_Record set_.
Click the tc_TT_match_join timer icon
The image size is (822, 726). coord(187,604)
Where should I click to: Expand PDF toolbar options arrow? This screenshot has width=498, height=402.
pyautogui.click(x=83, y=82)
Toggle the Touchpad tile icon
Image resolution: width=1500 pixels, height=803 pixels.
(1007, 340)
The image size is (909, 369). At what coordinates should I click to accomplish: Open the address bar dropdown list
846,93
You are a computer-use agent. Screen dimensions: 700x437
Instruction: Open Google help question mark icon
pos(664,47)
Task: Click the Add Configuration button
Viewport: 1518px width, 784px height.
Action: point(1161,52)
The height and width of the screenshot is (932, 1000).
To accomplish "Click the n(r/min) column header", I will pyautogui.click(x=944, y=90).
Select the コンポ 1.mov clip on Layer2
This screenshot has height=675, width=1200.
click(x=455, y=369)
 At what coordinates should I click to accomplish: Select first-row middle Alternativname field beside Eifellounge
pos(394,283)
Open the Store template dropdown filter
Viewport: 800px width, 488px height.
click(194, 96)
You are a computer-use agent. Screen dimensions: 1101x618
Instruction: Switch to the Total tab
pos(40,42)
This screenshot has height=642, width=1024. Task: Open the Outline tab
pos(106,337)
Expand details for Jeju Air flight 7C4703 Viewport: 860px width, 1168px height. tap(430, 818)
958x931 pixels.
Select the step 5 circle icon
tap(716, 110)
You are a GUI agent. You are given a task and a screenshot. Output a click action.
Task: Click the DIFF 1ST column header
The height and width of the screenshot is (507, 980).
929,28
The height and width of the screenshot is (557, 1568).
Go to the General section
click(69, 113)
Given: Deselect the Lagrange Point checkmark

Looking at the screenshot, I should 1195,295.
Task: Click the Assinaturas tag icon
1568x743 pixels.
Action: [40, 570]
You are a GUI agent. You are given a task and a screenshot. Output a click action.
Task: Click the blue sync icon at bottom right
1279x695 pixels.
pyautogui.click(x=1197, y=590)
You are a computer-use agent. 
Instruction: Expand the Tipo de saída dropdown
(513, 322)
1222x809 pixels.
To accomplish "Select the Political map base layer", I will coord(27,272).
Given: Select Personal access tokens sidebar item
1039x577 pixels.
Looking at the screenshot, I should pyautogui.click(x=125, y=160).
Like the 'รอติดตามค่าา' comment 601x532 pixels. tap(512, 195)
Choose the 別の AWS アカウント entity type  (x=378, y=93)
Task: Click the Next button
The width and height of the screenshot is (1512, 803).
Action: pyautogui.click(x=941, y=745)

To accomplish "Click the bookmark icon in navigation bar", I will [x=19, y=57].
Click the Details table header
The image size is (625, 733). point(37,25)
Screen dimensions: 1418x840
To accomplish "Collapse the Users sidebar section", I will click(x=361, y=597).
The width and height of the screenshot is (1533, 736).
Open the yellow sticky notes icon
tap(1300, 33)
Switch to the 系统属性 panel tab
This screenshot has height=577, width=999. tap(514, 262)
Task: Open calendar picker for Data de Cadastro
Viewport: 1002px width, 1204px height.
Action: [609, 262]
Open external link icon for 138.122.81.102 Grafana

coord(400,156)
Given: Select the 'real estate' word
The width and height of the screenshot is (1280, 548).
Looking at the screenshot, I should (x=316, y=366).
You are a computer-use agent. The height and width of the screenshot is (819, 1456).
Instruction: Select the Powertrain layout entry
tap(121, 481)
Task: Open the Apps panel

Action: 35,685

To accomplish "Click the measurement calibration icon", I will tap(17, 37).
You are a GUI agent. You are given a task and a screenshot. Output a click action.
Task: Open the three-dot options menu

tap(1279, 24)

_Task directions_.
From the data above, gather every line that includes the word "will".

_Output of the exercise_.
To accomplish "Click the n(r/min) column header", I will pyautogui.click(x=944, y=90).
To accomplish "Select the Political map base layer", I will coord(27,272).
To accomplish "Click the bookmark icon in navigation bar", I will [x=19, y=57].
To accomplish "Collapse the Users sidebar section", I will click(x=361, y=597).
To accomplish "Click the measurement calibration icon", I will tap(17, 37).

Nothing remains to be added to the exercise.